## Given problem
Revise the material, replacing "phone icon" with "telephone icon" everywhere and keeping everything else as it is.

[Start Material for this exercise]

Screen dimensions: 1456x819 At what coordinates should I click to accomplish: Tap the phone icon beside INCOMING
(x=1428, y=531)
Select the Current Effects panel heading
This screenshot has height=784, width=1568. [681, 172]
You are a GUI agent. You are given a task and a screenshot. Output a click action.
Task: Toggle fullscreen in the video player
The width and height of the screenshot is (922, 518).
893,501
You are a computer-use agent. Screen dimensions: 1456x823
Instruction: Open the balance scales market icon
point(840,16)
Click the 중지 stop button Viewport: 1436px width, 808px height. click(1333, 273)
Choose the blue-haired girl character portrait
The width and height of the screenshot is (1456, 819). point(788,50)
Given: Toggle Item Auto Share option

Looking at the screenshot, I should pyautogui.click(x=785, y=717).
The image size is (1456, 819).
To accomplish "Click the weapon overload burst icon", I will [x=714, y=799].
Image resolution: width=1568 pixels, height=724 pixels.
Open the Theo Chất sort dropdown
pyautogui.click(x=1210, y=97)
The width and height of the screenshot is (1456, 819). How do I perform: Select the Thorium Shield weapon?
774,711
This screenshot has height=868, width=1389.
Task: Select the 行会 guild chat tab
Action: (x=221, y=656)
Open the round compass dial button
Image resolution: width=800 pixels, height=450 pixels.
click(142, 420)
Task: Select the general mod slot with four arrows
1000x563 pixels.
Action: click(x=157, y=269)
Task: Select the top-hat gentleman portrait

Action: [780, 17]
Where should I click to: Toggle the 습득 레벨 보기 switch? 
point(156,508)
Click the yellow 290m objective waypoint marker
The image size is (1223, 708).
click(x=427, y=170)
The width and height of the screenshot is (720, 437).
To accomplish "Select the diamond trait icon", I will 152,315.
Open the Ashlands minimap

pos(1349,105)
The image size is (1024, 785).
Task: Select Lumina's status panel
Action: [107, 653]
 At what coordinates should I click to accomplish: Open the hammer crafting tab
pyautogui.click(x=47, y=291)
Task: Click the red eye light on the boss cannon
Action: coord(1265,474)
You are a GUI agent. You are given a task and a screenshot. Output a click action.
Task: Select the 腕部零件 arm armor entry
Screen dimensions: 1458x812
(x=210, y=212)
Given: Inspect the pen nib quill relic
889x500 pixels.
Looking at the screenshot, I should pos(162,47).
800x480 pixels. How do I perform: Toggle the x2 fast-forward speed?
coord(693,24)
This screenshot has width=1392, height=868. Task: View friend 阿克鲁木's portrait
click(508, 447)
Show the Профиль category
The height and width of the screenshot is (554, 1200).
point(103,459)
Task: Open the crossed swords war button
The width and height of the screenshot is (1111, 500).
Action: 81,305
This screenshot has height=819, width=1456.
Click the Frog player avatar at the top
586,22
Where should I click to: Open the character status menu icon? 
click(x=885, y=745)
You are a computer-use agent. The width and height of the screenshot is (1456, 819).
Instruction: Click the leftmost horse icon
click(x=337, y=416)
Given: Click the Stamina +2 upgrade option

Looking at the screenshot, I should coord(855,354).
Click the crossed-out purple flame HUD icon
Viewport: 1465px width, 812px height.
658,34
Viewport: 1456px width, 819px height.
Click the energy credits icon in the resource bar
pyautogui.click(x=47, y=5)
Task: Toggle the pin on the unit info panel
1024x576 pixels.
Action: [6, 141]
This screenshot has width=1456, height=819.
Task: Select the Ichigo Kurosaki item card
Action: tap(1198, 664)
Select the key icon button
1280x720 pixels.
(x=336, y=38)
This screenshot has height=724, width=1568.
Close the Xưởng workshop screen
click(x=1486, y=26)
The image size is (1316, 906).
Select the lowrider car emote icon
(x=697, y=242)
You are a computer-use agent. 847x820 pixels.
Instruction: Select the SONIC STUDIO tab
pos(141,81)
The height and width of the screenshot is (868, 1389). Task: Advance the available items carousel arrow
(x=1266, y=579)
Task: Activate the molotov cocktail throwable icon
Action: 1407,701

[End Material for this exercise]

## Reply
Screen dimensions: 1456x819 At what coordinates should I click to accomplish: Tap the telephone icon beside INCOMING
(x=1428, y=531)
Select the Current Effects panel heading
This screenshot has height=784, width=1568. [681, 172]
You are a GUI agent. You are given a task and a screenshot. Output a click action.
Task: Toggle fullscreen in the video player
The width and height of the screenshot is (922, 518).
893,501
You are a computer-use agent. Screen dimensions: 1456x823
Instruction: Open the balance scales market icon
point(840,16)
Click the 중지 stop button Viewport: 1436px width, 808px height. click(1333, 273)
Choose the blue-haired girl character portrait
The width and height of the screenshot is (1456, 819). point(788,50)
Given: Toggle Item Auto Share option

Looking at the screenshot, I should pyautogui.click(x=785, y=717).
The image size is (1456, 819).
To accomplish "Click the weapon overload burst icon", I will [x=714, y=799].
Image resolution: width=1568 pixels, height=724 pixels.
Open the Theo Chất sort dropdown
pyautogui.click(x=1210, y=97)
The width and height of the screenshot is (1456, 819). How do I perform: Select the Thorium Shield weapon?
774,711
This screenshot has height=868, width=1389.
Task: Select the 行会 guild chat tab
Action: (x=221, y=656)
Open the round compass dial button
Image resolution: width=800 pixels, height=450 pixels.
click(142, 420)
Task: Select the general mod slot with four arrows
1000x563 pixels.
Action: click(x=157, y=269)
Task: Select the top-hat gentleman portrait

Action: [780, 17]
Where should I click to: Toggle the 습득 레벨 보기 switch? 
point(156,508)
Click the yellow 290m objective waypoint marker
The image size is (1223, 708).
click(x=427, y=170)
The width and height of the screenshot is (720, 437).
To accomplish "Select the diamond trait icon", I will 152,315.
Open the Ashlands minimap

pos(1349,105)
The image size is (1024, 785).
Task: Select Lumina's status panel
Action: [107, 653]
 At what coordinates should I click to accomplish: Open the hammer crafting tab
pyautogui.click(x=47, y=291)
Task: Click the red eye light on the boss cannon
Action: coord(1265,474)
You are a GUI agent. You are given a task and a screenshot. Output a click action.
Task: Select the 腕部零件 arm armor entry
Screen dimensions: 1458x812
(x=210, y=212)
Given: Inspect the pen nib quill relic
889x500 pixels.
Looking at the screenshot, I should pos(162,47).
800x480 pixels. How do I perform: Toggle the x2 fast-forward speed?
coord(693,24)
This screenshot has width=1392, height=868. Task: View friend 阿克鲁木's portrait
click(508, 447)
Show the Профиль category
The height and width of the screenshot is (554, 1200).
point(103,459)
Task: Open the crossed swords war button
The width and height of the screenshot is (1111, 500).
Action: 81,305
This screenshot has height=819, width=1456.
Click the Frog player avatar at the top
586,22
Where should I click to: Open the character status menu icon? 
click(x=885, y=745)
You are a computer-use agent. The width and height of the screenshot is (1456, 819).
Instruction: Click the leftmost horse icon
click(x=337, y=416)
Given: Click the Stamina +2 upgrade option

Looking at the screenshot, I should coord(855,354).
Click the crossed-out purple flame HUD icon
Viewport: 1465px width, 812px height.
658,34
Viewport: 1456px width, 819px height.
Click the energy credits icon in the resource bar
pyautogui.click(x=47, y=5)
Task: Toggle the pin on the unit info panel
1024x576 pixels.
Action: [6, 141]
This screenshot has width=1456, height=819.
Task: Select the Ichigo Kurosaki item card
Action: tap(1198, 664)
Select the key icon button
1280x720 pixels.
(x=336, y=38)
This screenshot has height=724, width=1568.
Close the Xưởng workshop screen
click(x=1486, y=26)
The image size is (1316, 906).
Select the lowrider car emote icon
(x=697, y=242)
You are a computer-use agent. 847x820 pixels.
Instruction: Select the SONIC STUDIO tab
pos(141,81)
The height and width of the screenshot is (868, 1389). Task: Advance the available items carousel arrow
(x=1266, y=579)
Task: Activate the molotov cocktail throwable icon
Action: 1407,701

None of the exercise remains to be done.